Electronic signature transactions have skyrocketed from $89 million to $754 million in just five years in the United States. In addition to the convenience they offer, e-signatures save money and time, increase productivity, and reduce errors. In fact, among businesses who use e-signatures, 81% experience an ROI in a single 12-month budget cycle, while 25% experience that in three months or earlier, according to AIIM, an association for information professionals.
The CMS Internet-Only manual (IOM) Publication 100-08, Medicare Program Integrity Manual, requires that any service provided or ordered be authenticated by the author with a legible identifier. The method may be handwritten or electronic and each entry must include the practitioner’s first and last name. Medicare requires all patient medical record entries to be legible, complete, dated, timed and authenticated in written or electronic form by the person responsible for providing or evaluating the service provided.
The purpose of requiring a practitioner’s signature in patients’ medical records, reports, orders, test results and other records, is to show that services submitted to Medicare in the form of claims have been accurately and fully documented, reviewed and authenticated. It also confirms that the provider has certified the medical necessity and reasonableness for the service(s) submitted to Medicare for payment. Hospitals must be able to verify written and e-signatures, written initials, codes and stamps when used for authorship identification, as well as demonstrate the integrity of entries and verification of e-signatures and authorizations for auditors.
HIPAA allows e-signatures to be used for authorization, but the law doesn’t provide any specific requirements. However, HIPAA does require that covered entities put proper security safeguards in place.
Examples of Acceptable E-Signatures:
- Chart “Accepted by” with provider’s name
- “Electronically signed by” with provider’s name
- “Verified by” with provider’s name
- “Reviewed by” with provider’s name
- “Released by” with provider’s name
- “Signed before import by” with provider’s name
- Digitalized signature: Handwritten and scanned into the computer
- “This is an electronically verified report by John Smith, MD”
- “Authenticated by John Smith, MD”
- “Digital Signature: John Smith, MD”
- “Confirmed by” with provider’s name
- “Closed by” with provider’s name
- “Finalized by” with provider’s name
- “Electronically approved by” with provider’s name
When you submit medical records to a Medicare contractor with an e-signature, you must also include a copy of the electronic signature protocol/procedure. The protocol/procedure should describe the requirements that the physician uses his own ID and password to enter the system to sign the medical records. The Medicare contractor will keep a copy of the protocol/procedure on file for each provider for future documentation request, so only one copy will need to be submitted.

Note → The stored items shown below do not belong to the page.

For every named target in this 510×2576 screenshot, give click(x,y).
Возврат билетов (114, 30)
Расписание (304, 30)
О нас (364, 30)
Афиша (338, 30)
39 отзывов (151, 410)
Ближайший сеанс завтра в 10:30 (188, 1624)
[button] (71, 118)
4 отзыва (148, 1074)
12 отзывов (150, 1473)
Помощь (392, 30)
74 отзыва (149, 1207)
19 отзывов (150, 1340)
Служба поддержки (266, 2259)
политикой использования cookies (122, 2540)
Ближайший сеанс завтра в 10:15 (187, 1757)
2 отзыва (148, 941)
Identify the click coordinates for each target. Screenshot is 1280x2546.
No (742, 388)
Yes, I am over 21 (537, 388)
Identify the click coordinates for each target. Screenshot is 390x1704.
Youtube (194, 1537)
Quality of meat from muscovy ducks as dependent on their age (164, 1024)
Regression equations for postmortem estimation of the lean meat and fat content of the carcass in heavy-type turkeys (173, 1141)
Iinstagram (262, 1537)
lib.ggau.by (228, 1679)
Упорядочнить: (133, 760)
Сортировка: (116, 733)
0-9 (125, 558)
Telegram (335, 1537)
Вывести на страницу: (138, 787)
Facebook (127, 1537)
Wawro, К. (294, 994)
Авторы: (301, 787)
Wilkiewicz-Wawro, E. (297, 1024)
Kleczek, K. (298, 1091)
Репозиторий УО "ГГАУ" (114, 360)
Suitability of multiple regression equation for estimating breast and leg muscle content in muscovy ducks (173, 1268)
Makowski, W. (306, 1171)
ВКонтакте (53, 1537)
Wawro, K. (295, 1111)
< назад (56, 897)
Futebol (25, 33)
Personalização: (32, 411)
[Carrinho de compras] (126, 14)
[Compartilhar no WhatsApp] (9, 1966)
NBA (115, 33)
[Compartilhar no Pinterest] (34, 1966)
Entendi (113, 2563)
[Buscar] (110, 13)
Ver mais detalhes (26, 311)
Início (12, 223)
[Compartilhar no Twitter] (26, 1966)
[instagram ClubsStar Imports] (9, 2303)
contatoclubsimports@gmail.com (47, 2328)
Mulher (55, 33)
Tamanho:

To avoid unnecessary payment denials, rejections or overpayments, make sure your current signature processes comply with CMS instructions.
E-Signature Security Tips
- Your e-signature system should include a process that can verify that the individual signing his/her name has reviewed the contents of the entry and determined it contains what he/she intended.
- Put safeguards in place to protect against unauthorized access and inappropriate use of e-signatures.
- Each e-signature should be unique to the individual and not reassigned nor reused by someone else.
- Protect against unapproved alteration through removal, copying or transfer.
- Make sure your e-signature software meets or exceeds industry security standards so you can preserve the integrity of the documentation and signatures.